No one at the school called Social Services, which is the law, despite my many conversations about my concerns. I was told by the faculty chair that she thought the school had to call S.S. and that a parent (like me) could not. I believed her.

My son started acting out in class. He bit a child because he said the other kids were too "baby" and messed up his inventions made in class. (He should have been in first grade). He also said the teacher wasn't even looking most of the time. Other kids got injured during playtime because the teachers were around the corner, behind a bush, talking and not watching the kids. Other parents complained. I was one. I pulled my child out of the school.

No other teachers ever did anything in general to hold others to the carpet ... Because I was a teacher there, too, I was "punished" (the term the faculty chose).
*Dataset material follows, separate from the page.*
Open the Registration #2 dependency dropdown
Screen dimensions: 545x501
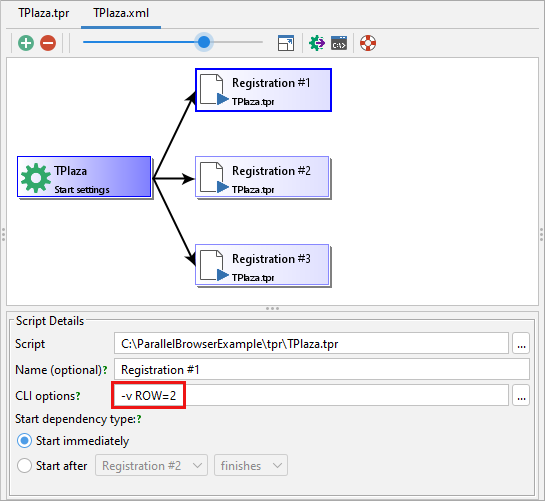click(152, 465)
I was required to write a six page apology letter to the Kindergarten teachers, and it was closely edited and reworded by the new faculty chair (they switched mid-crisis since the old faculty chair they considered to be too "on my side") which took nearly the entire school year! I was soooo exhausted. People also spoke to me regularly as if I was a child who was behaving badly — and I wouldn't even speak to my own child in such an abusive tone as they were using!

I was required to write the Anthroposophical doctor they required me to see for my son. In the letter I was to tell him I should not have told him about the very reasons I was there to see him and why my son was having a problem, because I could have ruined the Kindergarten teacher's career!
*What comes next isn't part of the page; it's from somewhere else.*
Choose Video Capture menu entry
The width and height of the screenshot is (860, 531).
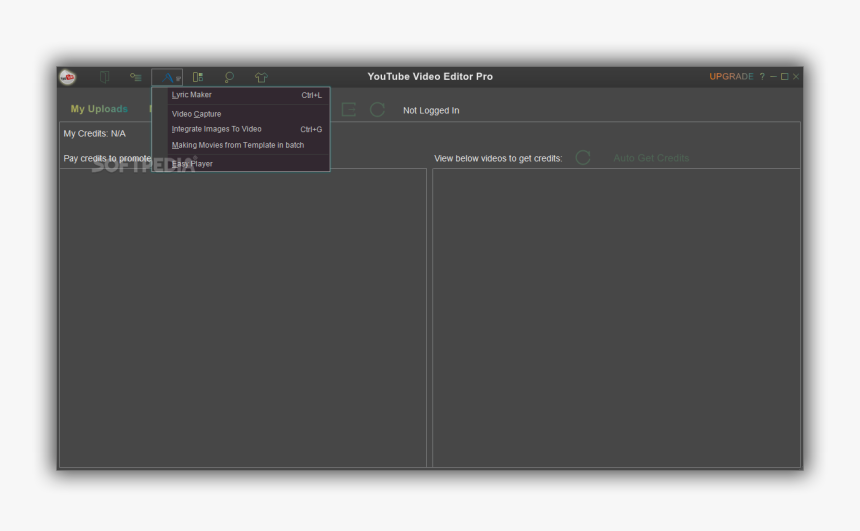tap(197, 114)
...I was also told by the school that my child could not come back the next year for first grade and rejoin his lifelong friends with a new teacher.

My son's Kindergarten teacher had beers every Thursday night with the Board of Trustees Chair (Head). The teacher admitted this in a fit of anger at a faculty meeting ... The BOT Head and this KG teacher discussed confidential things they should not have. No one questioned this. This type of unprofessional behavior was commonplace and anyone who spoke out was punished.

The former faculty chair told me that one parent was taken off of every committee and her children threatened to be kicked out, if she "said one more thing".

...There is much more to this, but I need to pace myself. Bottom line, when I said they were going too far by also punishing my son (not allowed to return), they said they were considering that statement to be my resignation. When I said it wasn't, they said they didn't care, they were still considering it a resignation, and released a memo to the school and parent community saying I quit due to family difficulties. They also held a meeting with the parents of my class without me. They couldn't even say the words, "fired", which is what they were doing. I was given one more paycheck, and then my family had no more income, not even through the summer.

After all the exhaustion and abuse, I had to look for another job as well as grieve and recover. I can't even believe I stayed through as much as I did, but at the time I viewed it as fighting for the school and stubbornly refusing to be bossed around. I lost the battle, but I feel like I won the war, because we are soooo much happier and healthier now. The school will never be much with such karma behind them. I still hear all the stories of the same behavior, and that makes me feel like they have learned nothing.

Too bad. But I just don't care anymore, except to help others who feel abused. It took me three years to even realize how abused I felt. I walked around embarrassed, with my head down. But no more. Those people are the ones who embarrassed themselves. Shame on them.

My family and I are great now, though we do have "flashbacks". We are working on baby number three, and I teach homeschoolers and enjoy being a family woman.